I've also been informed that there is lack of proof that I have a bachelor's degree. I recall calling to confirm that all my transcripts had arrived--they were required for the application to be considered, or so they said...so that should be some fun calls to make on Monday.

And I need to call the school's clinic, as record of my Measles vaccine seems to have disappeared.

Once I have all this squared away, I need to make some decisions.

At this juncture I can veer toward feature films, or episodic entertainment: one hour dramas or sitcoms. I can sign up for the required production class, or I can acknowledge what I am beginning to feel in my heart: that I have logged my on-set hours in decades past, and maybe I should just follow my bliss and go all writing, understanding that I may not finish the program. I'm not a natural rebel, but I might finally be getting to an age where I do believe I know myself, the life I've lived and it's possible I'm qualified to order off the menu, scholastically speaking.

Beyond such big life decisions, I have been plagued of late by even the small decisions: Be a P.A. on friends' web-i-sode, or stay home and write? Go to musical evening, or go hiking? Go to yoga or not? With the demise of the Magic-8-Ball (not to mention the ambiguity of some of it's answers) these choices have been difficult. But fortunately, I have now found a solution: The Universal Decision Maker.

Thursday, October 09, 2008

When Worlds Collide

So my internship, which I have been going to for the last few weeks is at a company called Participant Media. When Paul and I got into a little fender bender the other day. I started to write about it for you all, then thought the themes might fit in with their blog. They were kind enough to post it here.

Wednesday, October 08, 2008

Synecdoche

How can I be so tired at only 10:10 p.m.? Is it possible I just have adjust to the time change yet...it's after 1 a.m. in Florida.

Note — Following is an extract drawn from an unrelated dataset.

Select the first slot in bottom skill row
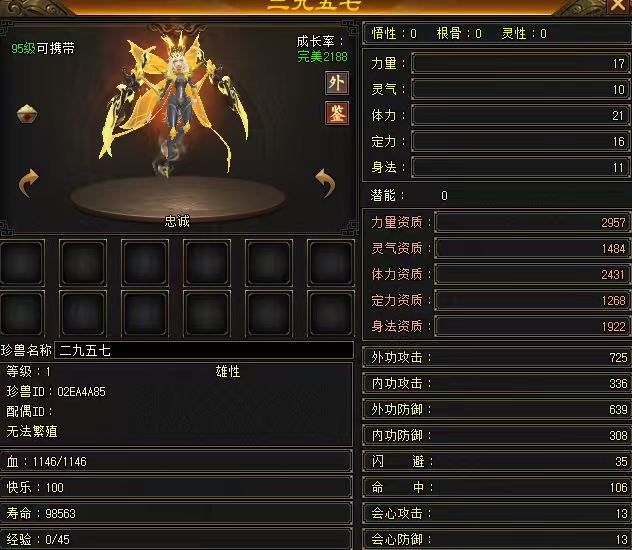Viewport: 632px width, 550px height. [x=22, y=313]
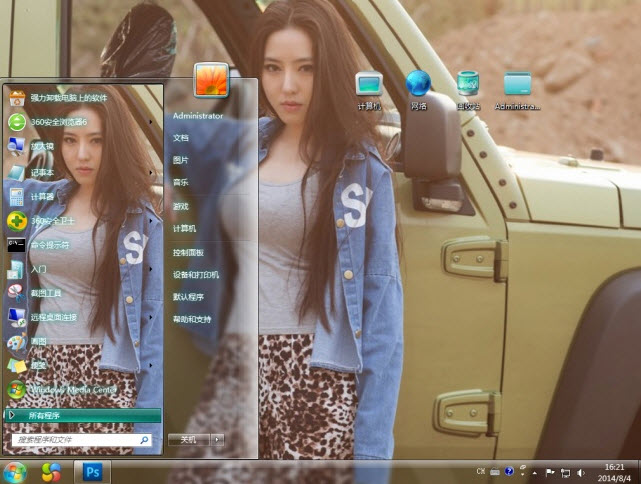The height and width of the screenshot is (484, 641).
Task: Open 网络 network desktop icon
Action: [417, 88]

Friday, by the way, I got to see one of my favorite writers, Charlie Kaufman interviewed after a preview of his directorial debut, Synecdoche, New York. The movie was both amazing and a little excruciating to sit through.

Kaufman talked about how he and Spike Jonze originally conceived of this work as a horror film--and so it incorporates many of the things he finds scary: aging, illness, death, loss, the relentlessness of time. They are horrifyin, I think, and more so because we don't get to escape them. Some horror films are cathartic, I guess, because we can let ourselves be scared, but then pull back because, well, it's unlikely that we'll really run into any werewolves or ten-foot spiders. There's some comfort in that. There's not much comfort here. And yet.

And yet I think it might even be important. It shows the things you never see on billboards, but that you think about at night when you wash your face and then check for new wrinkles or gray hairs or check to see if any of your freckles have changed shape...or is that just me?

Anyway--crazy good acting. It reminds me of way back when, when I first became enamored with David Lynch. Eraserhead made such an impression on me because the setting and action were surreal, but somehow functioned like compressed reality, and evoked feelings that I have in real situations. This film does the same thing

I have yet to walk into a video store and say, "wow, Eraserhead. Haven't seen that for awhile, maybe I'll pop some popcorn and snuggle up with that." And, again, Synecdoche might fall in the same group. I'm glad I saw it. I hope more people see it so we can discuss, but like other growth-provoking yet painful exercises, once might be enough.

Saturday, October 04, 2008

Today's Manswer

Just now, as I was taking a hot bath to fight off flu-like symptoms, Paul came in to tell me that because of his belly fat, he was 250 percent more likely to survive in a car crash. He'd learned this watching Manswers.